Jan. 8 (Bloomberg) -- Chile’s peso depreciated as a report that showed inflation at the slowest pace since 2010 fueled speculation the central bank may intervene to stem the currency’s gains.
The peso fell 0.2 percent to 472.14 per U.S. dollar at the close of trading in Santiago after earlier touching a three-month high of 469.10. It has strengthened 1.5 percent this year, the best performance among 25 emerging-market currencies tracked by Bloomberg.
Consumer prices were unchanged in December from November and annual inflation slowed to 1.5 percent. Data published yesterday by the central bank showed that the economy grew 5.51 percent in the 12 months through November and the country’s trade surplus unexpectedly reached a 20-month high in December.

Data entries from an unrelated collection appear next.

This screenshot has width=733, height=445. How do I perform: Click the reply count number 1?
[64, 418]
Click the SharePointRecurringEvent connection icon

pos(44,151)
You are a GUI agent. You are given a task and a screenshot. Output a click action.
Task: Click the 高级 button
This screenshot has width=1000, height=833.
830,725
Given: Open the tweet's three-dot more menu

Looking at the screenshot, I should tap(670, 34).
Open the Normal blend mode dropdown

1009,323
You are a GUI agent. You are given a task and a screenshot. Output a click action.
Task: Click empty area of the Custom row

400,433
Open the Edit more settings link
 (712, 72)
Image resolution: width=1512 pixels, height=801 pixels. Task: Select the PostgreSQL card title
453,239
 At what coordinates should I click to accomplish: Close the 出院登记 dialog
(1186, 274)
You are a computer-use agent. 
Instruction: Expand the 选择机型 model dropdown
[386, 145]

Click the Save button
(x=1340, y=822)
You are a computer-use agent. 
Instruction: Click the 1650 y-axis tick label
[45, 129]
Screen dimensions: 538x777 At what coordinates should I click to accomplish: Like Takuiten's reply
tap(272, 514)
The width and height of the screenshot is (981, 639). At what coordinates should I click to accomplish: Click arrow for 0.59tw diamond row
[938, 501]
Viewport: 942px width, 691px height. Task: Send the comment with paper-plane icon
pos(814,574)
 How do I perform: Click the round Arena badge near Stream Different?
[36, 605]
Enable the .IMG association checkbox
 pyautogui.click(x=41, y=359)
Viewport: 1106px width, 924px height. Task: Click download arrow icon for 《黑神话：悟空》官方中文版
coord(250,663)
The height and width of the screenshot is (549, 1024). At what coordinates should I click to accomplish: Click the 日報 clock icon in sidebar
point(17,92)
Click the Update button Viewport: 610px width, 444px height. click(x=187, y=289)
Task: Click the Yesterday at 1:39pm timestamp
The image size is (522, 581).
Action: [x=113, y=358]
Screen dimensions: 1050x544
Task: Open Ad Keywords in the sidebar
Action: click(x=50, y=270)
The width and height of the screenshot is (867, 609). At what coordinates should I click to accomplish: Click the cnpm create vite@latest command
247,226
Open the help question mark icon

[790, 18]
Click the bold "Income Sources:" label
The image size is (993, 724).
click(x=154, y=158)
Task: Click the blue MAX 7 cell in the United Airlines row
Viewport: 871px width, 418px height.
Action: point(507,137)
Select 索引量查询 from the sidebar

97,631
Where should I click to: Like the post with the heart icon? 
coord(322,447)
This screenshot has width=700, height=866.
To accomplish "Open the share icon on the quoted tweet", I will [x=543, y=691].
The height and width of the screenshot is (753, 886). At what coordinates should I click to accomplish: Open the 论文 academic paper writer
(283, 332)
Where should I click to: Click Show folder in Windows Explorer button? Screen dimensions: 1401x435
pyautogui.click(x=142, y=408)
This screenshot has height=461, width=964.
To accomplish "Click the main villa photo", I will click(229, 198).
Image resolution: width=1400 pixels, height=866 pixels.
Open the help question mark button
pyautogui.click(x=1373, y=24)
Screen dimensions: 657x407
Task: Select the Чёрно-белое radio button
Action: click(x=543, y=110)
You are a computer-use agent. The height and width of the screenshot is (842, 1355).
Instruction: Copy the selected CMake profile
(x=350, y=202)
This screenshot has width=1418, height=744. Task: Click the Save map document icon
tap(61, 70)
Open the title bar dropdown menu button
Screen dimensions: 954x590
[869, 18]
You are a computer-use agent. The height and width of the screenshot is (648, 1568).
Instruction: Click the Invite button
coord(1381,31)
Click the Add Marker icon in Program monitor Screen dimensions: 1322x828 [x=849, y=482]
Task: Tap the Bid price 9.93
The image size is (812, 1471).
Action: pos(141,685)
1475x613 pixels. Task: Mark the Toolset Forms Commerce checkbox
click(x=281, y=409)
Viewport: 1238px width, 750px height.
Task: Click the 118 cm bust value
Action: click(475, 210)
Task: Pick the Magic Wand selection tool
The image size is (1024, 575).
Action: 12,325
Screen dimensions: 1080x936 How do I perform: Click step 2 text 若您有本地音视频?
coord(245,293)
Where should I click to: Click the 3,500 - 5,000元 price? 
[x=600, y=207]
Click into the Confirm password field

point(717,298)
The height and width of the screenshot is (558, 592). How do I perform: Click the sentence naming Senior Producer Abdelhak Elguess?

“Inflation reinforced the idea that local fundamentals are solid,” said Alejandro Araya, a currency trader at Banco Santander Chile in Santiago. “The idea that the central bank will have to adjust rates is ever closer and the dollar keeps falling. The question is at what point does the central bank intervene. Below 470 pesos per dollar the risk-return changes because of the chance of intervention.”
The central bank last intervened in the currency market in 2011, buying $12 billion of U.S. dollars to weaken the peso.
Finance Minister Felipe Larrain today said the government was monitoring the exchange rate and shared exporters’ concerns about the strength of the currency.
“Based on economic fundamentals, the peso should have been at this level for a while,” said Andres de la Cerda, a trader at Bice Inversiones in Santiago. “The big question is what the central bank will do.”
One-year breakeven inflation rose seven basis points today to a seven-week high of 2.8 percent. The two-year rate was little changed at 2.79 percent.